In this contract dispute, the issue is whether Carnack can retain Willard's deposit as liquidated damages. The enforceability of liquidated damages clauses depends on the reasonableness of the amount and whether it represents a good faith estimate of the actual damages. In this case, the deposit amount of $10,000 may be considered reasonable based on the subsequent sale price of the property.
Explanation:In this case, the issue is whether the provision in the contract that allows Carnack to retain the deposit as liquidated damages is enforceable. Liquidated damages are predetermined amounts of money agreed upon in a contract that serves as compensation for a party's breach of the contract. The general rule is that liquidated damages are enforceable if the amount is reasonable and represents a good faith estimate of the actual damages that would be incurred.

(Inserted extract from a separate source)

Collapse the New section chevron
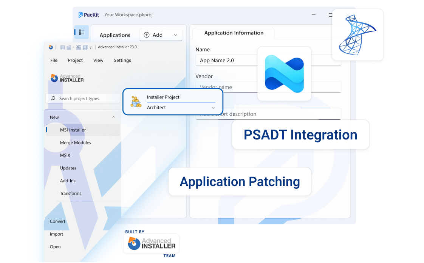 [113, 117]
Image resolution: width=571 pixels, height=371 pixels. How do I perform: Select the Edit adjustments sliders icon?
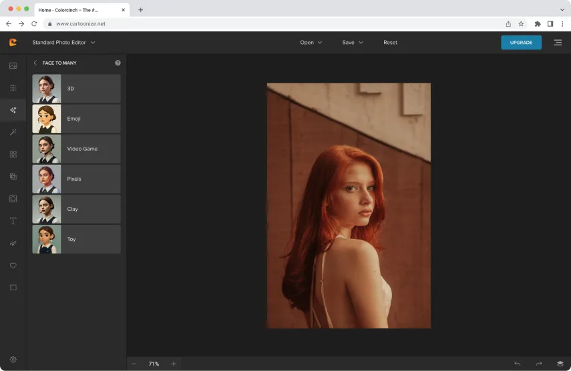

In this case, the deposit of $10,000 represents 10% of the purchase price, which is a common practice in real estate transactions. Moreover, Carnack was able to sell the house and lot to Balkova for $105,000, which is $5,000 more than the original purchase price. Therefore, it can be argued that the amount of the deposit is a reasonable estimate of the damages suffered by Carnack as a result of Willard's breach.
Based on these factors, it is likely that Carnack is correct in claiming the deposit as liquidated damages. However, it is important to note that the enforceability of liquidated damages clauses can vary depending on the jurisdiction. Therefore, it would be advisable for Carnack to consult with a local attorney to confirm the validity of the provision in this specific case.